• **About this exercise**: Beginning at whichever line contains "[menuitem] (620, 144)", reproduce each line of the records below word for word, ending with the last, and add nothing.

• **Materials provided**:
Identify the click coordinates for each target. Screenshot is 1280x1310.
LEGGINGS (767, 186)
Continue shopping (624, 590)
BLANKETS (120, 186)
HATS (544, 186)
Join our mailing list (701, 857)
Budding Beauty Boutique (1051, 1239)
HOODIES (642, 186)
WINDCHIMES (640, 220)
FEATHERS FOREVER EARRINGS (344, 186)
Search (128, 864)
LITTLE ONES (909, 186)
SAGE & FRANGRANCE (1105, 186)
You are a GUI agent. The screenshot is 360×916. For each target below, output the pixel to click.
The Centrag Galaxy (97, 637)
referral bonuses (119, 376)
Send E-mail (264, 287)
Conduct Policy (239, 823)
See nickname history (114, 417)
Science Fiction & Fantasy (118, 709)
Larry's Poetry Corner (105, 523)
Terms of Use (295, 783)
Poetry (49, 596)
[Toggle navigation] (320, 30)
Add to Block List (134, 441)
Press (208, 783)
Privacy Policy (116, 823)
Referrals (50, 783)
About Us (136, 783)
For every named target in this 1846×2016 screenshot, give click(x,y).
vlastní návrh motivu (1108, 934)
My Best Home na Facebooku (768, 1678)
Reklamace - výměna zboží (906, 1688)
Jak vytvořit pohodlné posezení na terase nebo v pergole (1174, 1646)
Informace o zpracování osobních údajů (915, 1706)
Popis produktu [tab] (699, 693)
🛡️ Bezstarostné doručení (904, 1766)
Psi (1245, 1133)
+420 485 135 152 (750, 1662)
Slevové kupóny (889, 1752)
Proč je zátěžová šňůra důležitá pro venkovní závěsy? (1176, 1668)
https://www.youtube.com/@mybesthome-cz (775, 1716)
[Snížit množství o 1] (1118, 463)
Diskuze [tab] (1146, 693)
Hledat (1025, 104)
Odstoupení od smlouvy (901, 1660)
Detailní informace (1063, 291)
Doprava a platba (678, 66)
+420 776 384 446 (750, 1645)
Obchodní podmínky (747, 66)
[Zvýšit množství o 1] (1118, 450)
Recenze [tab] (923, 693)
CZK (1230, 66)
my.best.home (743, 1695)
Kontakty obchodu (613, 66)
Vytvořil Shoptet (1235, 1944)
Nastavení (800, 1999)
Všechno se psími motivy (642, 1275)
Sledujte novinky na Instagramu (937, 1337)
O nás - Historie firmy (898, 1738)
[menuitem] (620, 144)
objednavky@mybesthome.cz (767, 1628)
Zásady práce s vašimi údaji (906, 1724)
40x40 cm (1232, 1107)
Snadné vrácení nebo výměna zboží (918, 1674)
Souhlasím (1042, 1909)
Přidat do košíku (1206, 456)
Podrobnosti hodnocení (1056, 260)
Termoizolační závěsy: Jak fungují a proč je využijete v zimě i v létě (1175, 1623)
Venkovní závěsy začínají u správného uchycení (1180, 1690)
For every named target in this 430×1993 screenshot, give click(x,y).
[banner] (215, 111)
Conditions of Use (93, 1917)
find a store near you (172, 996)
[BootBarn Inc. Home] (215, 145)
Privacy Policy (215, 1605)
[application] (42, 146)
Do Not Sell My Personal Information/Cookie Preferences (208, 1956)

• **Task result**:
[menuitem] (620, 144)
objednavky@mybesthome.cz (767, 1628)
Zásady práce s vašimi údaji (906, 1724)
40x40 cm (1232, 1107)
Snadné vrácení nebo výměna zboží (918, 1674)
Souhlasím (1042, 1909)
Přidat do košíku (1206, 456)
Podrobnosti hodnocení (1056, 260)
Termoizolační závěsy: Jak fungují a proč je využijete v zimě i v létě (1175, 1623)
Venkovní závěsy začínají u správného uchycení (1180, 1690)
For every named target in this 430×1993 screenshot, give click(x,y).
[banner] (215, 111)
Conditions of Use (93, 1917)
find a store near you (172, 996)
[BootBarn Inc. Home] (215, 145)
Privacy Policy (215, 1605)
[application] (42, 146)
Do Not Sell My Personal Information/Cookie Preferences (208, 1956)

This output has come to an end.